They're not exactly sure when this will happen, but one thing they know for sure is the Gulf Stream has definitely lost its stability and is in the process of slowing. A collapse will mean the end of the world as we know it, and it is expected to happen quickly.
Lots of attitude there, but no common sense. 'Sure when it will happen' is like asking for infinite precision; once you get upper and lower limits (one week, one millenium) you already know 'when'. As for disprovable, that's what you want in an hypothesis, it isn't relevant when a model makes the useful prediction that justifies its existence.
A lake in WA state was getting more sewage than was healthy, and its oxygen-depletion death was predicted, SO our local governments formed a coalition to reroute that waste, and clean up the lake.
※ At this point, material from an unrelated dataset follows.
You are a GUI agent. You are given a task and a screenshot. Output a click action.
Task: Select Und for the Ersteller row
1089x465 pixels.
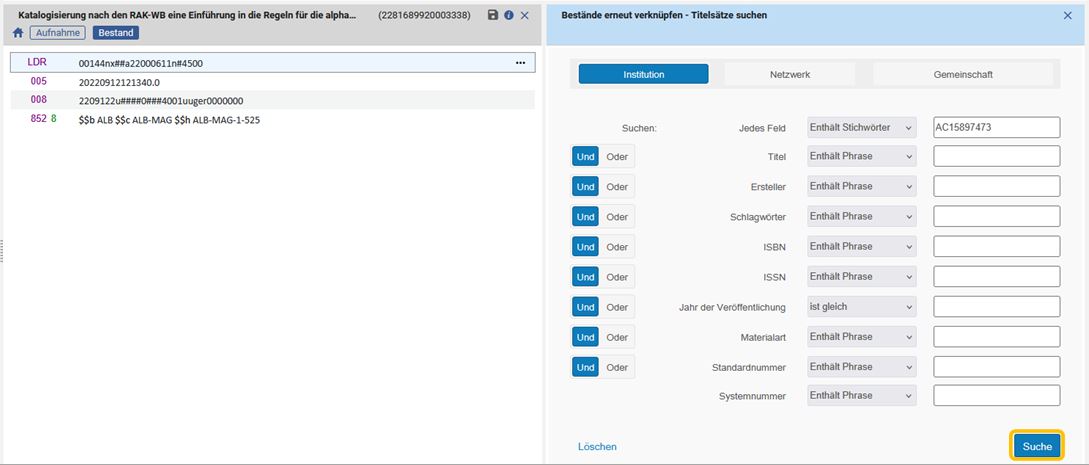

It worked. That doesn't mean the prediction wasn't scientific, because TESTING a prediction is uninteresting, unless it tests a (questionable, uncertain, untested, controversial) hypothesis.
Scientific predictions are sometimes warnings of things we can prevent.
Traditionally the computational models have underestimated the AMOC current effects by a factor of 10 as compared to ocean buoy measurement data. The tipping point has as already been exceeded for some time now, and the they're really watching the transition to the slower/ weaker state.
Here is a little more on the same paper:
Title should be ":collapsing" because that what it is. And now that it's started, it's irreversible.